May 29 2008, 10:27 AM
GGG, don't you feel so satisfied when you stand up to the smarmy sales guys? I know I do.
Doodle, that's so cool that you get to do all that awesome jamming. I want to start learning some new instruments, but I'm thinking of starting small. I'm hoping to do things that I've been putting off for the last couple of years now that school is over (and I got my marks yesterday just to confirm that everything is a-ok and I will be getting my diploma in 12 days).
CH, I might take you up on that in a few weeks. I just shaved/waxed so I don't have much going on. How much does it cost?
I spent one week being totally indulgent (last wednesday to this wednesday) and now I'm giving myself a kick in the butt. I think I gained 5 pounds. I got out and did stuff but I've been an eating machine and I've been smoking way too much weed, which is disappointing because I lost some weight on the trip and now I've gained it back and then some. But today is the day I'm getting back into cardio. I'm going to take a long bike ride and I'm seeing the ex tonight for some portions that I'm really looking forward to.
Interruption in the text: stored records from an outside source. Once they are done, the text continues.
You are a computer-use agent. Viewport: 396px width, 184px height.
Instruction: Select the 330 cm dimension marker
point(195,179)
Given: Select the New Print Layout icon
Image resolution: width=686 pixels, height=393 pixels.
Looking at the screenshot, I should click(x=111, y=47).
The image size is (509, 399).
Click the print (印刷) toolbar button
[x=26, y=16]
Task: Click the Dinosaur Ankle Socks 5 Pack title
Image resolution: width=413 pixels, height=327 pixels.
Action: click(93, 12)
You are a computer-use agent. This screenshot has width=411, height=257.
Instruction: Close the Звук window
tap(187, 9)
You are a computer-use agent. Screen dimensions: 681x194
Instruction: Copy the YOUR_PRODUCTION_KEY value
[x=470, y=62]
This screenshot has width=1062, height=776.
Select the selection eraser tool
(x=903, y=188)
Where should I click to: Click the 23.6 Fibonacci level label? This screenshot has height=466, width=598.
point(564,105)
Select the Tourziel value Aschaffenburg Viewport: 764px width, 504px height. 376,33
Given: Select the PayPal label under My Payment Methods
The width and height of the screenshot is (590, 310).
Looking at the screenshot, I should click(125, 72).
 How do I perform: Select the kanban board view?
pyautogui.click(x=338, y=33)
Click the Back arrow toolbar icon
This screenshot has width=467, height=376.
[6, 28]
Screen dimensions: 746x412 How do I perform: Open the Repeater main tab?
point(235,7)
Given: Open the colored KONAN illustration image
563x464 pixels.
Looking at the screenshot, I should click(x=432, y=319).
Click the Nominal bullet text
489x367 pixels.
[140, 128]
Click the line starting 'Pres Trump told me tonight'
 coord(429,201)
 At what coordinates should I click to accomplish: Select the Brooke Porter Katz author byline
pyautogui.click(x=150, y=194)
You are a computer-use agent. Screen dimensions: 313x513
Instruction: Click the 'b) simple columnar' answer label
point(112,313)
Tomorrow it's time to go back to the gym and re-start my running training. Once I go back to work and have a steady paycheck coming in I'm going to start to do hot yoga a lot more too, hopefully at least once a week.
May 29 2008, 11:30 AM
Oh my god. The guy at the next desk is listening to some motivational telephone seminar on how not to be a loser, or rather, how to not feel like a failure and a victim and do only good things, never bad things....lots of emphasis on the mantras "I like myself" and "every day is getting better and better"....and he's got it on speakerphone. He's taking notes, too. The other woman in the office and I keep rolling our eyes at one another. It's just a hair away from being the Stuart Smiley Hour over here.
Hello....if you are listening to motivational telephone seminars on speakerphone at the office, you are, indeed, a loser.
May 29 2008, 12:11 PM
I saw the new issue of Rolling Stone, the cover story is the 100 Greatest Guitar Songs of All Time. My guess was about four female guitarists would make the list, with the 60's rock songs being number one. I was right. The only women to make the list were Sleater-Kinney, Kim Deal, Kim Gordon, and Joan Jett.
Though I never noticed the dueling guitars in the beginning of Layla until recently. Obviously I knew the opening, but didn't think about the guitars dueling, a classic blues thing.
On the flip side, Venus magazine recently did the 40 best female guitarists of all time, with a lot of great mentions.
Doodle, that is sad.
May 29 2008, 12:28 PM
What?? No Bonnie Raitt!!??????? *sputters with indignation*
The seminar is over, thank god....it was AWFUL.
Seriously, I should start a self-help program and get it all out in books and CDs and page-a-days and bumper stickers, and make MY fortune. It's ALL the same shit, over and over again, just crammed inside a different set of subject headings. At least mine would be fun and not assume everyone listening is a pathetic schlub....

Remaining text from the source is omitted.